| // Copyright 2020 The Go Authors. All rights reserved. |
| // Use of this source code is governed by a BSD-style |
| // license that can be found in the LICENSE file. |
| |
| /* |
| Package codec implements the general-purpose part of an encoder for Go |
| values. It relies on code generation rather than reflection so it is |
| significantly faster than reflection-based encoders like gob. It also |
| preserves sharing among struct pointers (but not other forms of sharing, like |
| other pointer types or sub-slices). These features are sufficient for |
| encoding the structures of the go/ast package, which is its sole purpose. |
| |
| # Encoding Scheme |
| |
| Every encoded value begins with a single byte that describes what (if anything) follows. |
| A value's encoding contains enough information to skip over the value, since the |
| decoder must be able to do that if it encounters a struct field it doesn't know. |
| |
| Most of the values of that initial byte can be devoted to small unsigned |
| integers. For example, the number 17 is represented by the single byte 17. |
| Only a few byte values have special meanings, whose descriptions follow. |
| |
| The nil code indicates that the value is nil. We don't absolutely need this: |
| we could always represent the nil value for a type as something that couldn't |
| be mistaken for an encoded value of that type. For instance, we could use 0 |
| for nil in the case of slices (which always begin with the nValues code), and |
| for pointers to numbers like *int, we could use something like "nBytes 0". |
| But it is simpler to have a reserved value for nil. |
| |
| The nBytes code indicates that an unsigned integer N is encoded next, |
| followed by N bytes of data. This is used to represent strings and byte |
| slices, as well numbers bigger than can fit into the initial byte.
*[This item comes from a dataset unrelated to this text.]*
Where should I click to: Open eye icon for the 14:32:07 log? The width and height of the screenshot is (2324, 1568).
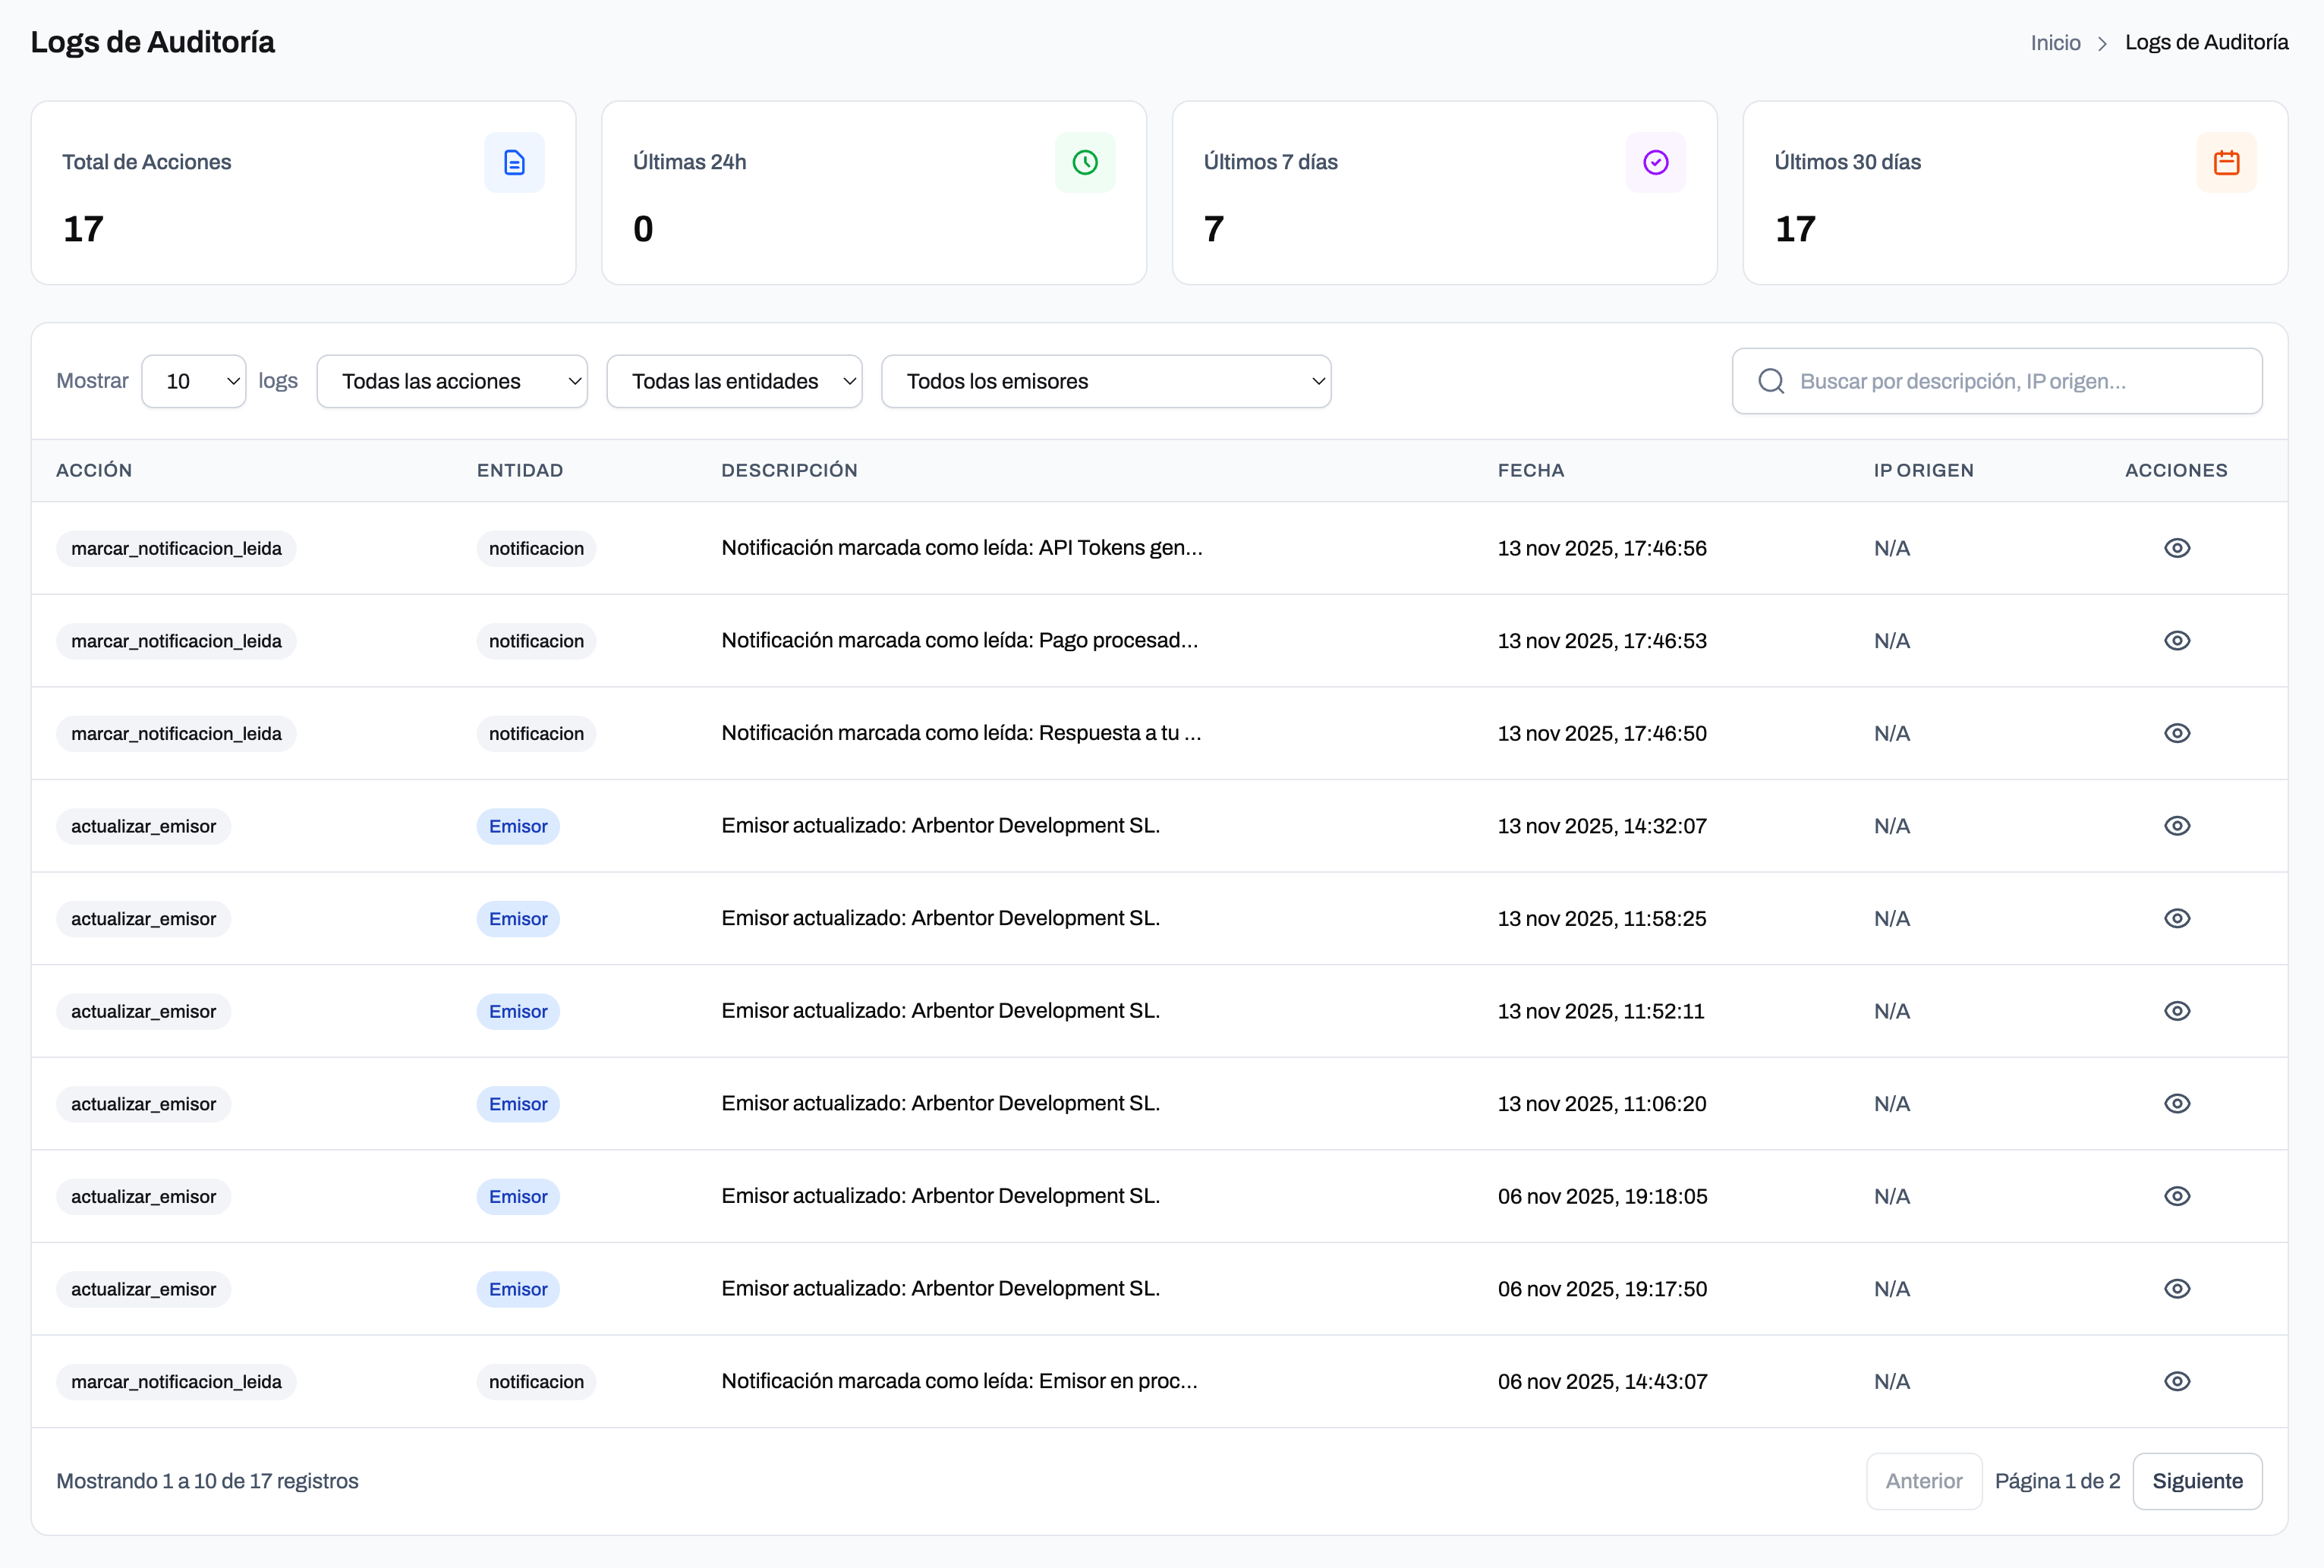2176,826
For |
| example, the string "hi" is represented as: |
| |
| nBytes 2 'h' 'i' |
| |
| Unsigned integers that can't fit into the initial byte are encoded as byte |
| sequences of length 4 or 8, holding little-endian uint32 or uint64 values. We |
| use uint32s where possible to save space. For example, 255 is encoded as |
| |
| nBytes 4 0 0 0 255 |
| |
| This representation is not as space-efficient as others, but improving its space |
| usage didn't seem worth the additional complexity. |
| |
| Signed integers use gob's encoding. |
| |
| Floats are encoded by converting them to uints using math.Float64bits. |
| |
| The nValues code is for sequences of values whose size is known beforehand, |
| like a Go slice or array. The slice []string{"hi", "bye"} is encoded as |
| |
| nValues 2 nBytes 2 'h' 'i' nBytes 3 'b' 'y' 'e' |
| |
| The ref code is used to refer to an earlier encoded value. It is followed by |
| a uint denoting the index data of the value to use. |
| |
| The start and end codes delimit a value whose length is unknown beforehand. |
| They are used for structs. |
| |
| A struct is encoded as a sequence of fields between a start code and an end code. |
| Each exported field is encoded as an integer field number followed by the field's value. |
| Fields with zero values are omitted. |
| |
| The field number is initially the position of the field in the struct declaration. This |
| initial ordering is preserved even if fields are added or removed; new fields are |
| numbered after the initial ones. This is accomplished by preserving the field ordering |
| in a comment in the generated code. For example, say a struct S has fields A and B. |
| The generated encoder would assign 0 to A and 1 to B, and include this comment in the code: |
| |
| // Fields of S: A B |
| |
| If later a field X was added between A and B, the generator would read the comment |
| and preserve the original assignments of A and B. It would assign 2 to X, and the |
| generated code would contain the new comment |
| |
| // Fields of S: A B X |
| |
| Values of type any are encoded as a pair of an assigned type number and the value. |
| All types that can appear as values must be registered by calling Register. |
| Type numbers are assigned to type names by the encoder in the order that types are encountered. |
| The assignments are saved at the beginning of the encoded data. |
| */ |
| package codec |